Start of MATERIAL FOR THE TASK
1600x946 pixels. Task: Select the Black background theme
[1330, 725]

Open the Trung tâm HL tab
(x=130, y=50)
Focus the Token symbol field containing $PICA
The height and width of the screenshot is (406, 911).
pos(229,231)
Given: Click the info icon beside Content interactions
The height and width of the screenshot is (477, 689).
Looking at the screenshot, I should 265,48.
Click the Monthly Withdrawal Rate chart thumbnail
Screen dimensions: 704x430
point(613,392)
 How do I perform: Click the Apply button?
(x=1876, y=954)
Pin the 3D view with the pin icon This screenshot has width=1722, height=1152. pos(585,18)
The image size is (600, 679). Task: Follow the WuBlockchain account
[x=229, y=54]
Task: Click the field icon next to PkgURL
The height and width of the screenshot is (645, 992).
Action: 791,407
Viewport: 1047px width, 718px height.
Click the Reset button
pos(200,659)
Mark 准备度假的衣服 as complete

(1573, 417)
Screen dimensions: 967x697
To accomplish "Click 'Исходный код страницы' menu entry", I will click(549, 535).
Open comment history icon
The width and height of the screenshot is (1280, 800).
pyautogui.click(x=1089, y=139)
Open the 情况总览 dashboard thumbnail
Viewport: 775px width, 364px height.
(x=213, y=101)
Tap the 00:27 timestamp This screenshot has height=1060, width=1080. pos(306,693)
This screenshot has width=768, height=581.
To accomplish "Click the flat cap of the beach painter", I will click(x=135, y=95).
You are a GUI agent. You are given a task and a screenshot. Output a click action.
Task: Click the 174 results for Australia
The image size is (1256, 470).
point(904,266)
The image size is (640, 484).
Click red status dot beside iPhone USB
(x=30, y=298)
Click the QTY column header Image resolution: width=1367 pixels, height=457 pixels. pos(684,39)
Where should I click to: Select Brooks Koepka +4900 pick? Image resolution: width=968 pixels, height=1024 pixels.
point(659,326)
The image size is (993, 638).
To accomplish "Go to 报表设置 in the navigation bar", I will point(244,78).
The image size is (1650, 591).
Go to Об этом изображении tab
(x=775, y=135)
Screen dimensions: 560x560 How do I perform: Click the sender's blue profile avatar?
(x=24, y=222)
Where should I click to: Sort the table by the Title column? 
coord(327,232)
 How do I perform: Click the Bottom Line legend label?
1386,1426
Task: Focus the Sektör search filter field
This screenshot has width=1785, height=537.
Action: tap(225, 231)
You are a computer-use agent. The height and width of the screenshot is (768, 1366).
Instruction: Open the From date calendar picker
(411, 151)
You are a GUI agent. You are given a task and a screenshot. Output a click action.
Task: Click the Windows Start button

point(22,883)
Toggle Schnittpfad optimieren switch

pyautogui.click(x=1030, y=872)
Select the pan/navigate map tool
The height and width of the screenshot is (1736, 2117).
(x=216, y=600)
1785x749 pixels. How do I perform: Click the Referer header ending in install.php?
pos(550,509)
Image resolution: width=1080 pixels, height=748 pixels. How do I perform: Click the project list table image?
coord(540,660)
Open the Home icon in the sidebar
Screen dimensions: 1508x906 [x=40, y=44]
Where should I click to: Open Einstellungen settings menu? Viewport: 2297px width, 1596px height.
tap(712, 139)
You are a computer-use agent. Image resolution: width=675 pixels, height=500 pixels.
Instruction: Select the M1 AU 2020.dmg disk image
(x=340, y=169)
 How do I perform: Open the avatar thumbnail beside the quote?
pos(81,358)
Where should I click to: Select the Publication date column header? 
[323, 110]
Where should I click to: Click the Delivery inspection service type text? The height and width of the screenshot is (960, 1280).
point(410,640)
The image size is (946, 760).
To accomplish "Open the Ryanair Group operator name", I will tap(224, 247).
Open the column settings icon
End of MATERIAL FOR THE TASK
### WHAT THIS TASK INVOLVES
Can you give all the data above as a Markdown table with the columns Row and Line, numbering each line and leaving out blank lines?

### SOLUTION FOR THIS PROBLEM
| Row | Line |
|---|---|
| 1 | 1600x946 pixels. Task: Select the Black background theme |
| 2 | [1330, 725] |
| 3 | Open the Trung tâm HL tab |
| 4 | (x=130, y=50) |
| 5 | Focus the Token symbol field containing $PICA |
| 6 | The height and width of the screenshot is (406, 911). |
| 7 | pos(229,231) |
| 8 | Given: Click the info icon beside Content interactions |
| 9 | The height and width of the screenshot is (477, 689). |
| 10 | Looking at the screenshot, I should 265,48. |
| 11 | Click the Monthly Withdrawal Rate chart thumbnail |
| 12 | Screen dimensions: 704x430 |
| 13 | point(613,392) |
| 14 |  How do I perform: Click the Apply button? |
| 15 | (x=1876, y=954) |
| 16 | Pin the 3D view with the pin icon This screenshot has width=1722, height=1152. pos(585,18) |
| 17 | The image size is (600, 679). Task: Follow the WuBlockchain account |
| 18 | [x=229, y=54] |
| 19 | Task: Click the field icon next to PkgURL |
| 20 | The height and width of the screenshot is (645, 992). |
| 21 | Action: 791,407 |
| 22 | Viewport: 1047px width, 718px height. |
| 23 | Click the Reset button |
| 24 | pos(200,659) |
| 25 | Mark 准备度假的衣服 as complete |
| 26 | (1573, 417) |
| 27 | Screen dimensions: 967x697 |
| 28 | To accomplish "Click 'Исходный код страницы' menu entry", I will click(549, 535). |
| 29 | Open comment history icon |
| 30 | The width and height of the screenshot is (1280, 800). |
| 31 | pyautogui.click(x=1089, y=139) |
| 32 | Open the 情况总览 dashboard thumbnail |
| 33 | Viewport: 775px width, 364px height. |
| 34 | (x=213, y=101) |
| 35 | Tap the 00:27 timestamp This screenshot has height=1060, width=1080. pos(306,693) |
| 36 | This screenshot has width=768, height=581. |
| 37 | To accomplish "Click the flat cap of the beach painter", I will click(x=135, y=95). |
| 38 | You are a GUI agent. You are given a task and a screenshot. Output a click action. |
| 39 | Task: Click the 174 results for Australia |
| 40 | The image size is (1256, 470). |
| 41 | point(904,266) |
| 42 | The image size is (640, 484). |
| 43 | Click red status dot beside iPhone USB |
| 44 | (x=30, y=298) |
| 45 | Click the QTY column header Image resolution: width=1367 pixels, height=457 pixels. pos(684,39) |
| 46 | Where should I click to: Select Brooks Koepka +4900 pick? Image resolution: width=968 pixels, height=1024 pixels. |
| 47 | point(659,326) |
| 48 | The image size is (993, 638). |
| 49 | To accomplish "Go to 报表设置 in the navigation bar", I will point(244,78). |
| 50 | The image size is (1650, 591). |
| 51 | Go to Об этом изображении tab |
| 52 | (x=775, y=135) |
| 53 | Screen dimensions: 560x560 How do I perform: Click the sender's blue profile avatar? |
| 54 | (x=24, y=222) |
| 55 | Where should I click to: Sort the table by the Title column?  |
| 56 | coord(327,232) |
| 57 |  How do I perform: Click the Bottom Line legend label? |
| 58 | 1386,1426 |
| 59 | Task: Focus the Sektör search filter field |
| 60 | This screenshot has width=1785, height=537. |
| 61 | Action: tap(225, 231) |
| 62 | You are a computer-use agent. The height and width of the screenshot is (768, 1366). |
| 63 | Instruction: Open the From date calendar picker |
| 64 | (411, 151) |
| 65 | You are a GUI agent. You are given a task and a screenshot. Output a click action. |
| 66 | Task: Click the Windows Start button |
| 67 | point(22,883) |
| 68 | Toggle Schnittpfad optimieren switch |
| 69 | pyautogui.click(x=1030, y=872) |
| 70 | Select the pan/navigate map tool |
| 71 | The height and width of the screenshot is (1736, 2117). |
| 72 | (x=216, y=600) |
| 73 | 1785x749 pixels. How do I perform: Click the Referer header ending in install.php? |
| 74 | pos(550,509) |
| 75 | Image resolution: width=1080 pixels, height=748 pixels. How do I perform: Click the project list table image? |
| 76 | coord(540,660) |
| 77 | Open the Home icon in the sidebar |
| 78 | Screen dimensions: 1508x906 [x=40, y=44] |
| 79 | Where should I click to: Open Einstellungen settings menu? Viewport: 2297px width, 1596px height. |
| 80 | tap(712, 139) |
| 81 | You are a computer-use agent. Image resolution: width=675 pixels, height=500 pixels. |
| 82 | Instruction: Select the M1 AU 2020.dmg disk image |
| 83 | (x=340, y=169) |
| 84 |  How do I perform: Open the avatar thumbnail beside the quote? |
| 85 | pos(81,358) |
| 86 | Where should I click to: Select the Publication date column header?  |
| 87 | [323, 110] |
| 88 | Where should I click to: Click the Delivery inspection service type text? The height and width of the screenshot is (960, 1280). |
| 89 | point(410,640) |
| 90 | The image size is (946, 760). |
| 91 | To accomplish "Open the Ryanair Group operator name", I will tap(224, 247). |
| 92 | Open the column settings icon |